**What you have to do**
Across the listing that follows, establish how many lines contain the string "text" and provide that number by itself.

**Entries shown**
******************************

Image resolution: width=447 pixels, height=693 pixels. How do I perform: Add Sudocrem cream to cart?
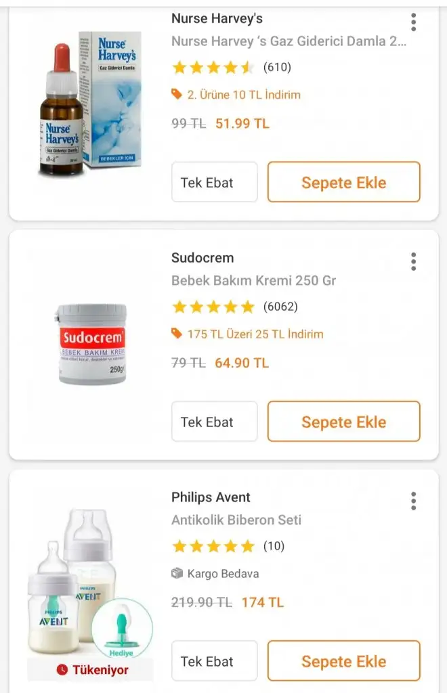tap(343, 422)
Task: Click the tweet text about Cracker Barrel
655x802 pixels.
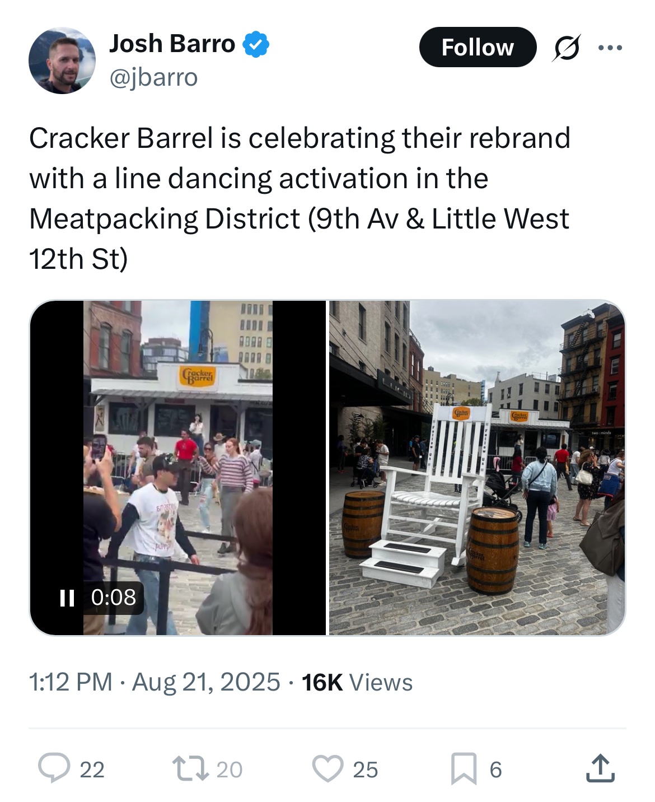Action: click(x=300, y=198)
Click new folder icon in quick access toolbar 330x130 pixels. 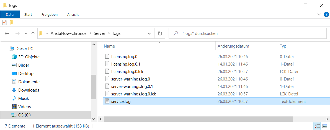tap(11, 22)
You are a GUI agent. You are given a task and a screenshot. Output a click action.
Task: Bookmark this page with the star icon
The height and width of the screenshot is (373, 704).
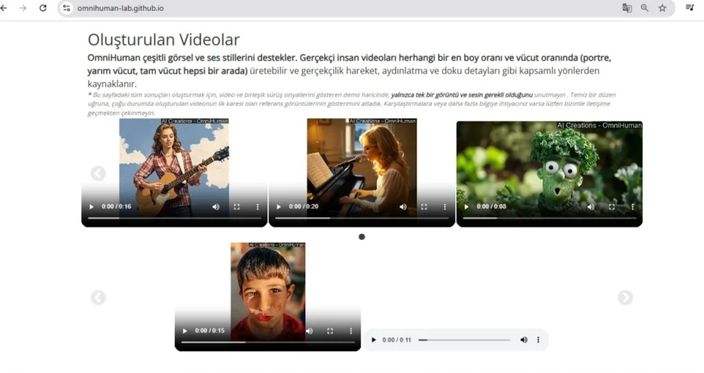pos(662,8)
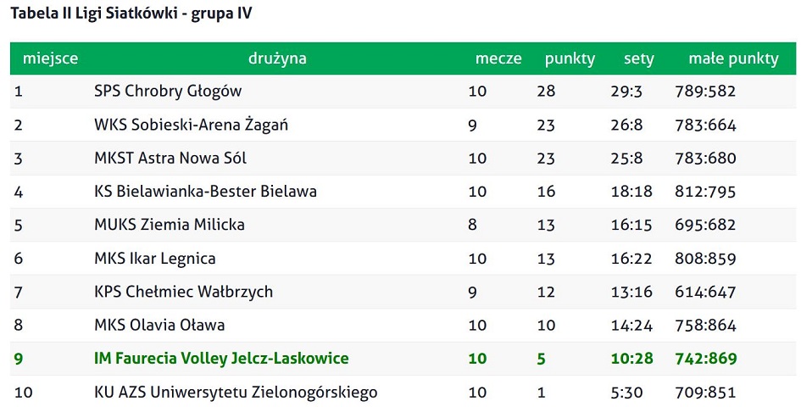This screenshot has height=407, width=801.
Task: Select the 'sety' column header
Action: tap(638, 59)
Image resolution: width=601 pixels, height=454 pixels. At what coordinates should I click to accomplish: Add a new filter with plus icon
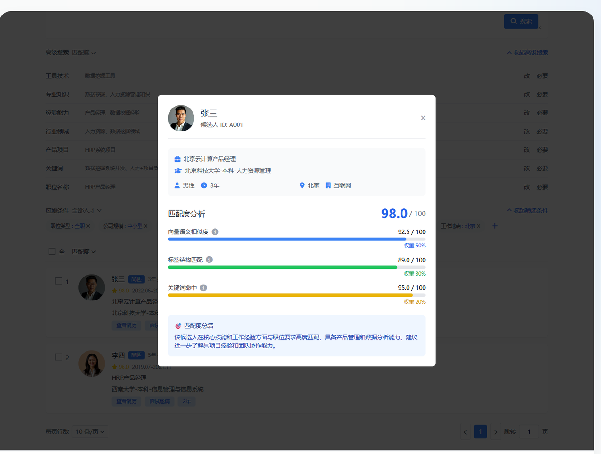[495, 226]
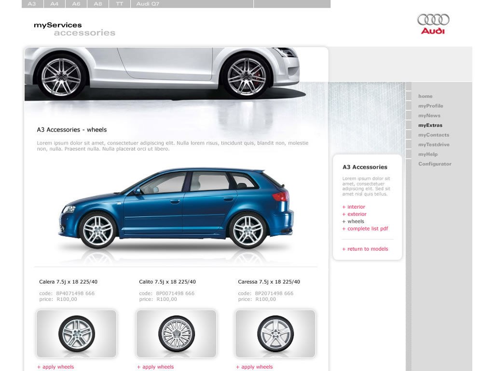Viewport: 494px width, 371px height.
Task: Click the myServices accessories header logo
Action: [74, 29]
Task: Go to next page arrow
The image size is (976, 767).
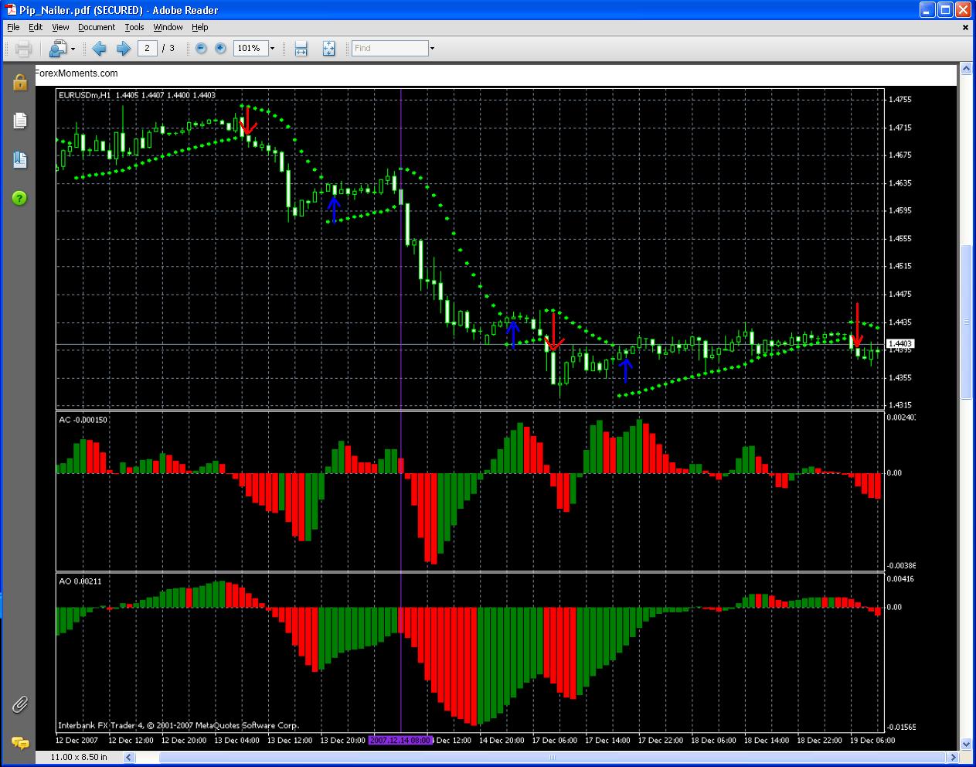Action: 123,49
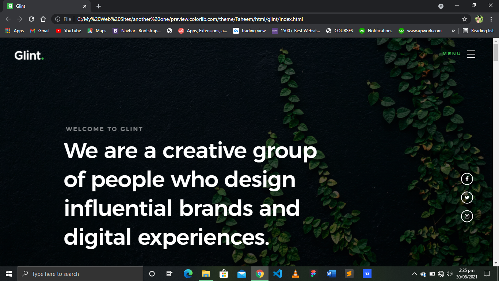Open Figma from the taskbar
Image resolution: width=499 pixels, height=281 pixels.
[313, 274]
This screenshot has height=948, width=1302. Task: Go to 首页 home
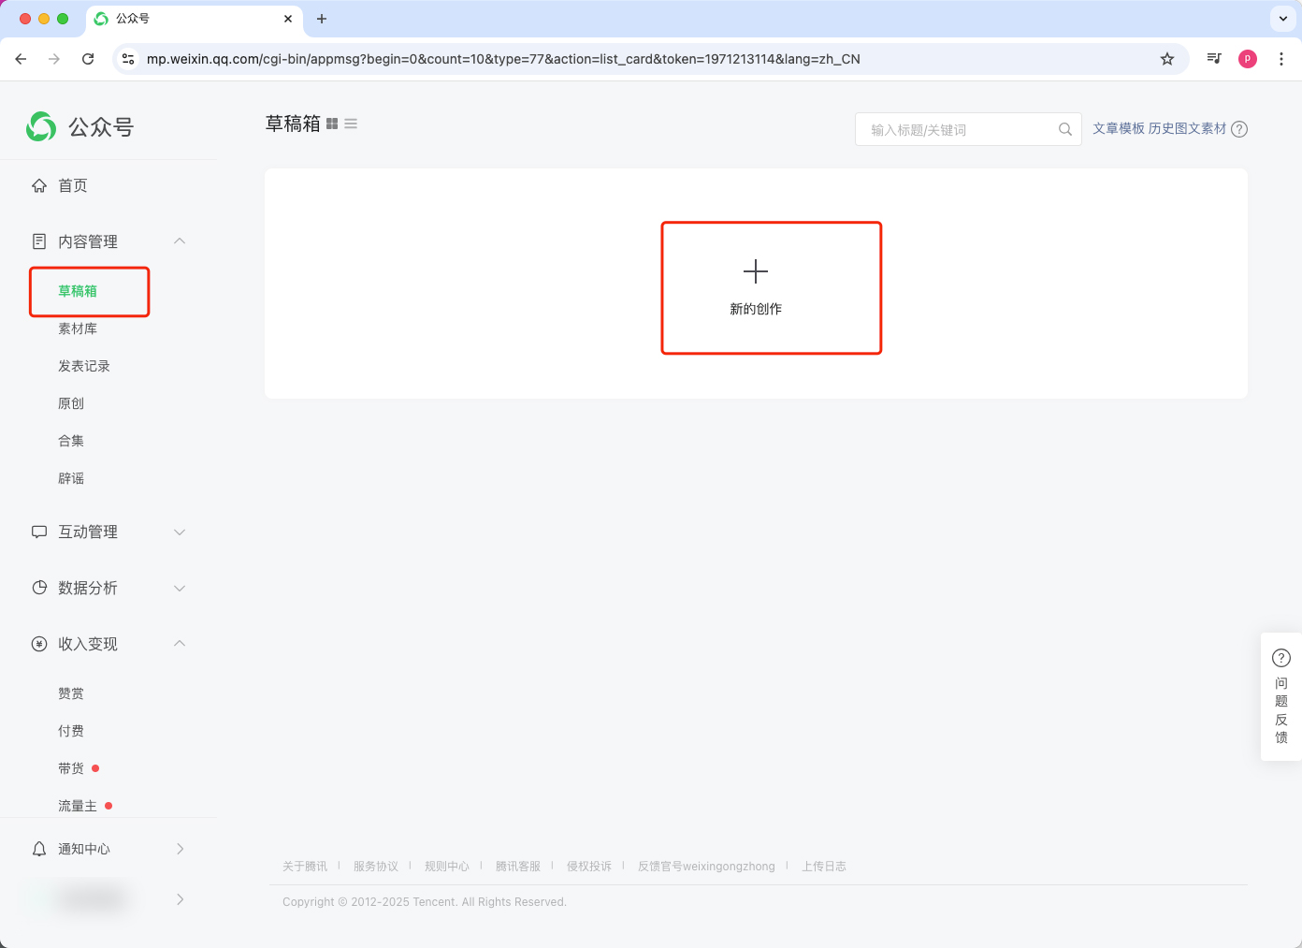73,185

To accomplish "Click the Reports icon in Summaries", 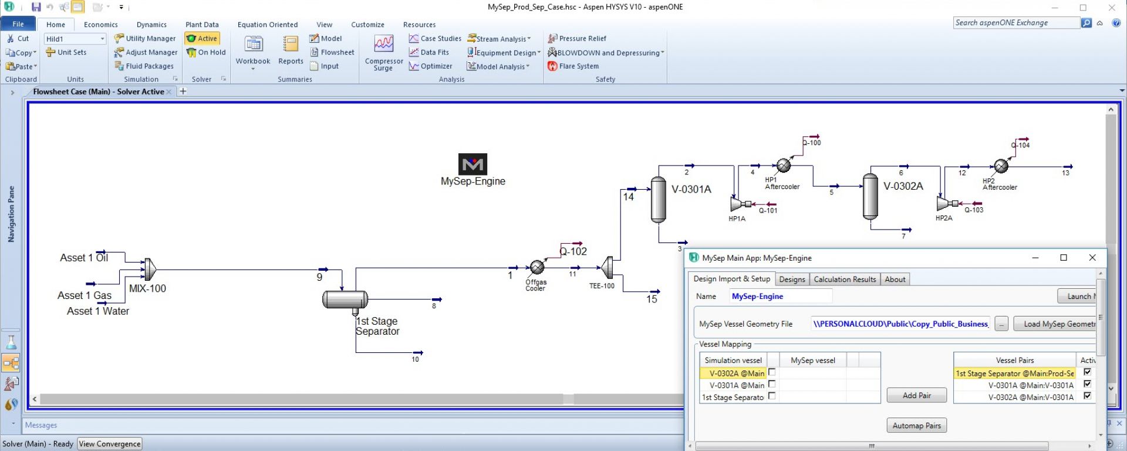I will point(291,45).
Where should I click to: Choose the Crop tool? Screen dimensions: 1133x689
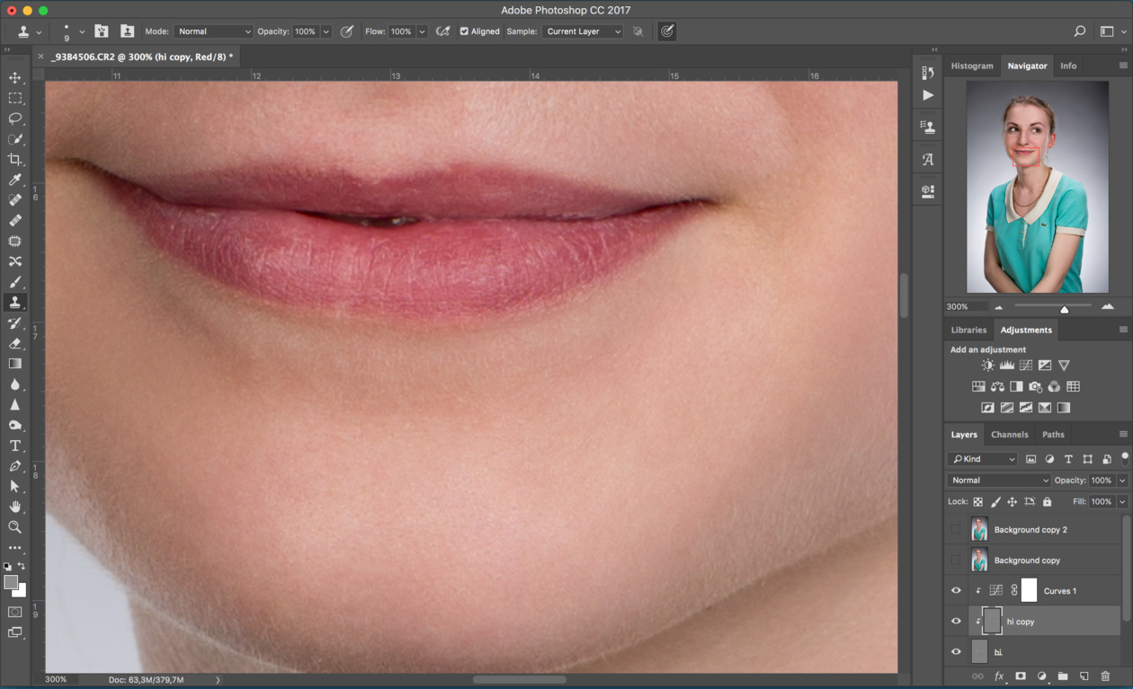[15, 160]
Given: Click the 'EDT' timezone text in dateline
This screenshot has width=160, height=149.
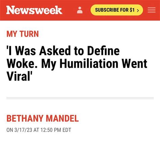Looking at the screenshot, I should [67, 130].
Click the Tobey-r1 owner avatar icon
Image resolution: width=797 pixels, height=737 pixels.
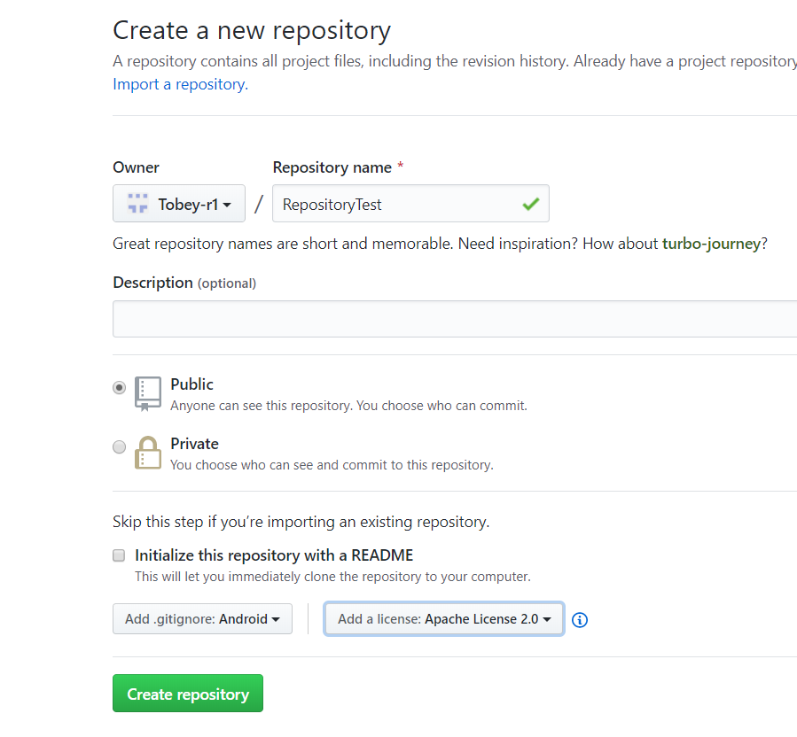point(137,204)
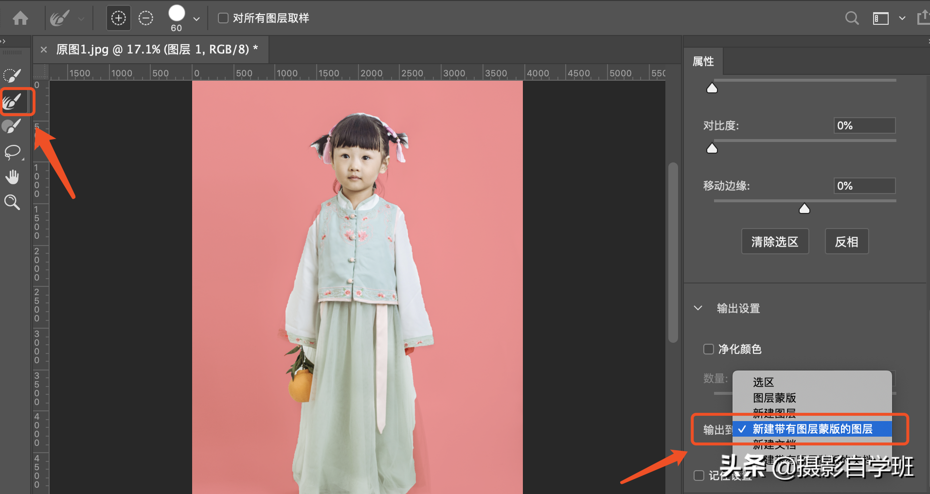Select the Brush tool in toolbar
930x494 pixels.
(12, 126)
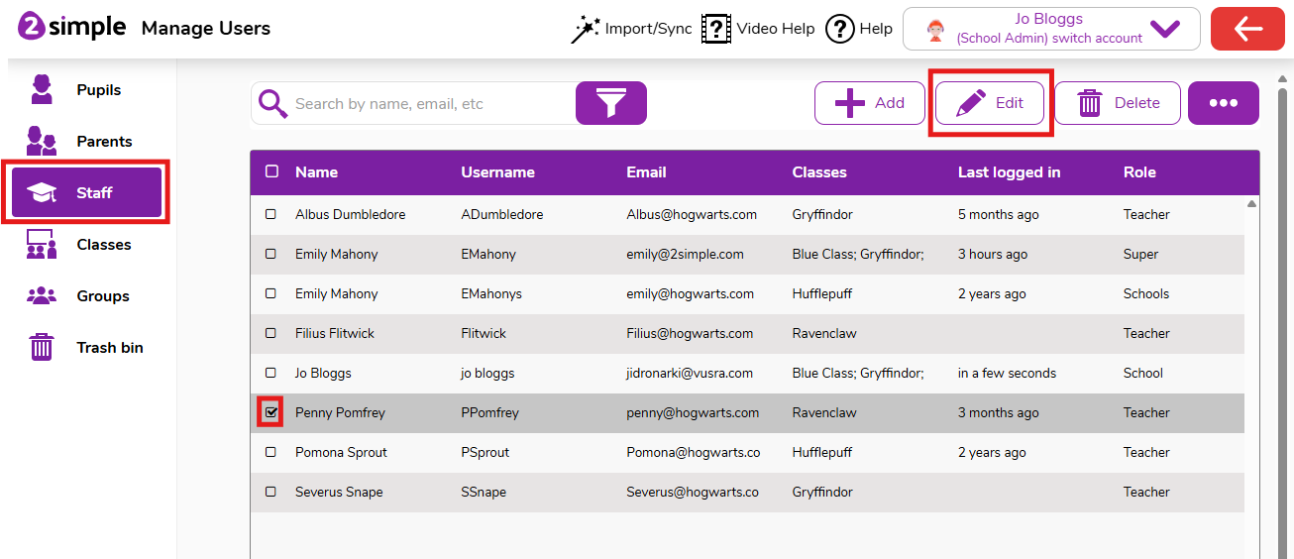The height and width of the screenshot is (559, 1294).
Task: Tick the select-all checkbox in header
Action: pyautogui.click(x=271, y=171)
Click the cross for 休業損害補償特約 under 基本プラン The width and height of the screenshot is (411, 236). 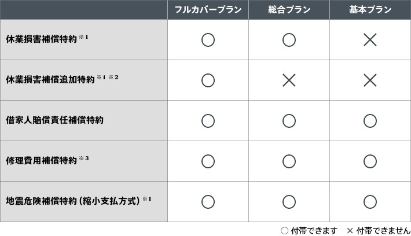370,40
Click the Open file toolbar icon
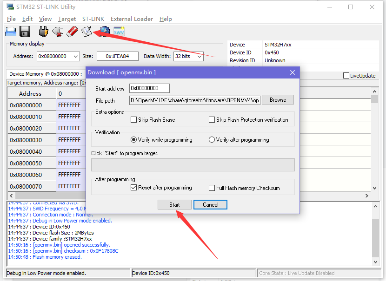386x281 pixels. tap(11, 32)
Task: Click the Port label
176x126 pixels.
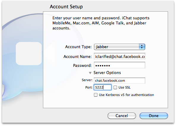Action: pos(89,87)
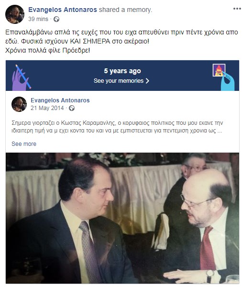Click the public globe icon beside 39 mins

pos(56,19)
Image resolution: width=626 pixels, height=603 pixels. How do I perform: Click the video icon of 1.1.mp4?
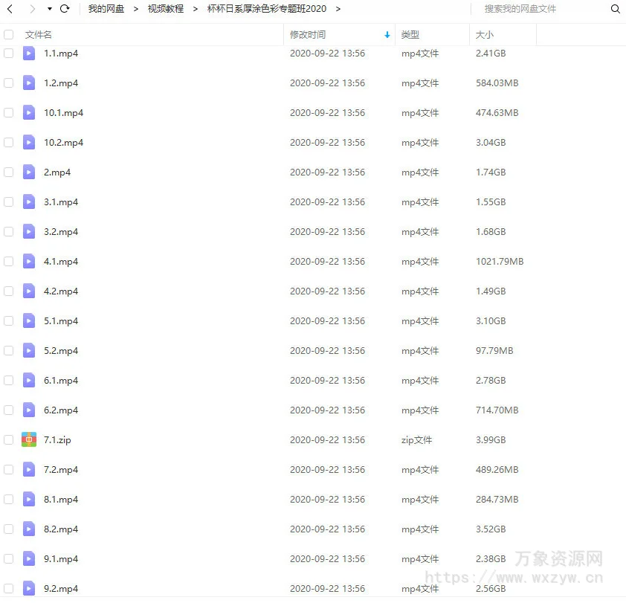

******************************

**Your response**
2